**What is needed**
As you restate the entries, keep every word intact and leave out whatever images they hold.

[Stored items]

________________________

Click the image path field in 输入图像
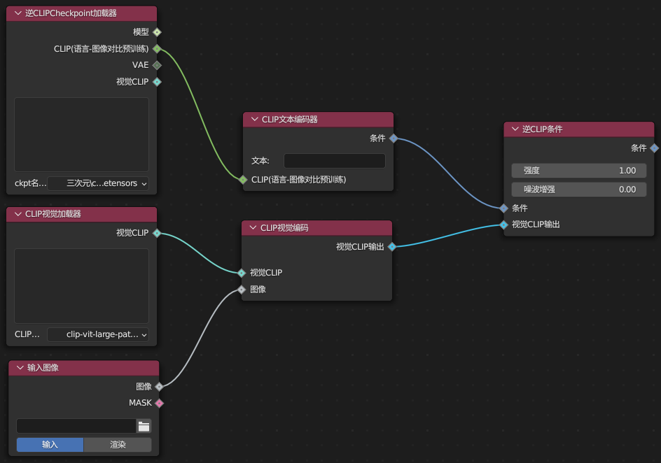Screen dimensions: 661x463 point(76,426)
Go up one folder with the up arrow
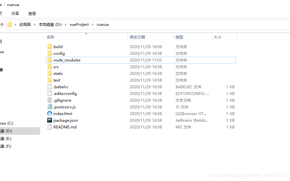290x181 pixels. 2,25
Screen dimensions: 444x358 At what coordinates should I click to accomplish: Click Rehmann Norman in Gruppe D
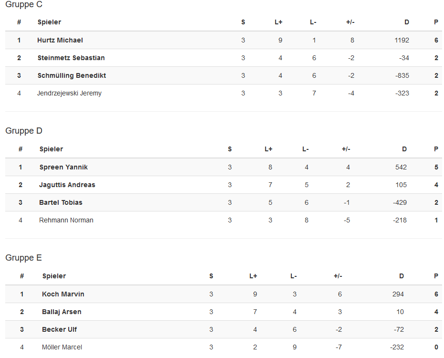coord(66,221)
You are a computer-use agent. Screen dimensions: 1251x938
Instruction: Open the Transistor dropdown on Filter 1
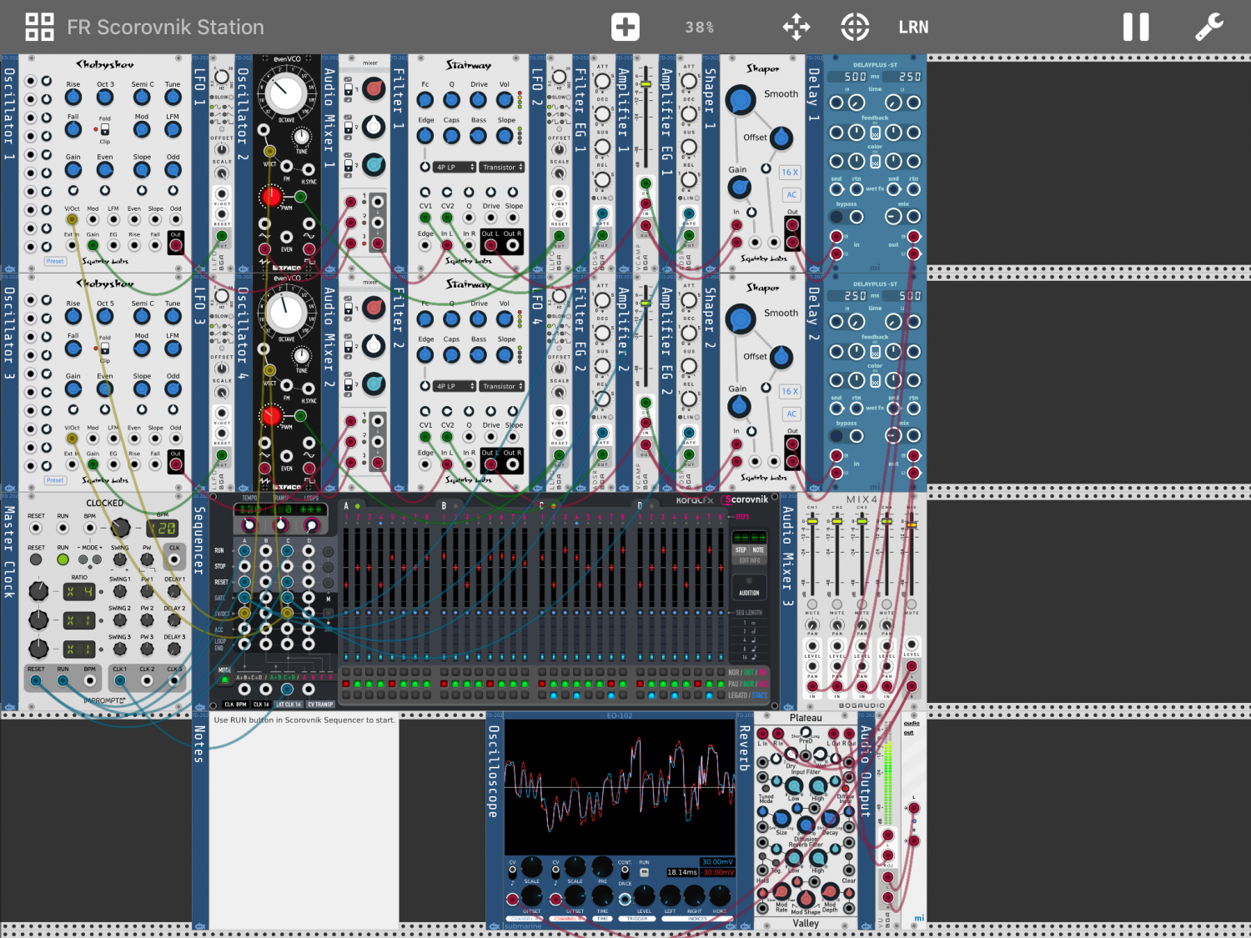coord(503,168)
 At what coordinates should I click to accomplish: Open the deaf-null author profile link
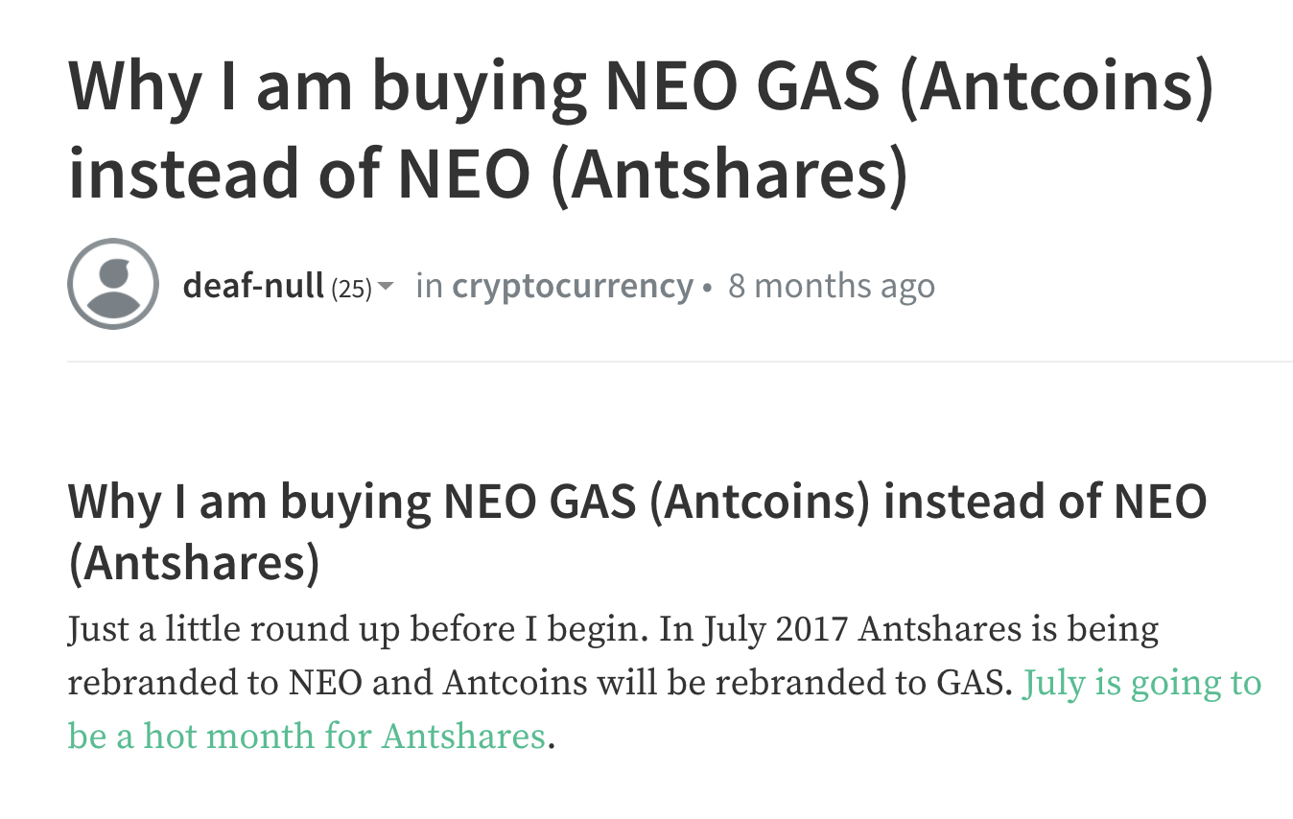click(253, 286)
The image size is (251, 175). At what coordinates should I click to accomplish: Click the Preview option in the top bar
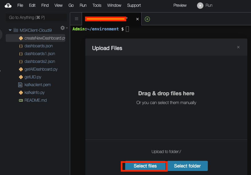[x=180, y=5]
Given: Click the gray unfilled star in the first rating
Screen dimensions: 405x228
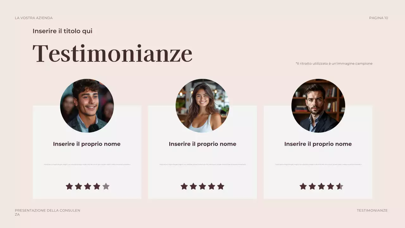Looking at the screenshot, I should click(x=106, y=186).
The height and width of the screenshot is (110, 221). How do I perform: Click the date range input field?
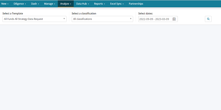(x=158, y=19)
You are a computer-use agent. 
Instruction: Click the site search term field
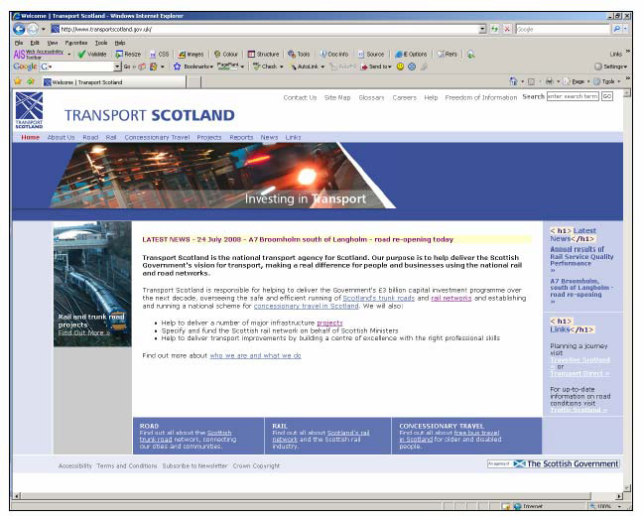pyautogui.click(x=573, y=96)
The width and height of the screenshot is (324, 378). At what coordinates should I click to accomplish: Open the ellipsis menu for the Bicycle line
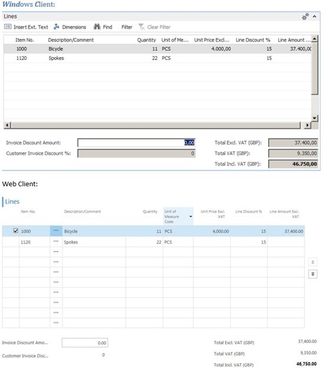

________________________

**Problem solution**
Click the image path field in 输入图像
Screen dimensions: 661x463 point(76,426)
Go up one folder with the up arrow
290x181 pixels. 2,25
Screen dimensions: 444x358 At what coordinates should I click to accomplish: Click Rehmann Norman in Gruppe D
coord(66,221)
You are a computer-use agent. Screen dimensions: 1251x938
Instruction: Open the Transistor dropdown on Filter 1
coord(503,168)
 At what coordinates should I click to accomplish: Open the deaf-null author profile link
click(253, 286)
The image size is (251, 175). At what coordinates should I click to accomplish: Click the Preview option in the top bar
[x=180, y=5]
Given: Click the gray unfilled star in the first rating
Screen dimensions: 405x228
Looking at the screenshot, I should click(x=106, y=186).
The height and width of the screenshot is (110, 221). How do I perform: Click the date range input field?
(x=158, y=19)
You are a computer-use agent. 
Instruction: Click the site search term field
pyautogui.click(x=573, y=96)
The width and height of the screenshot is (324, 378). At what coordinates should I click to accomplish: Open the ellipsis menu for the Bicycle line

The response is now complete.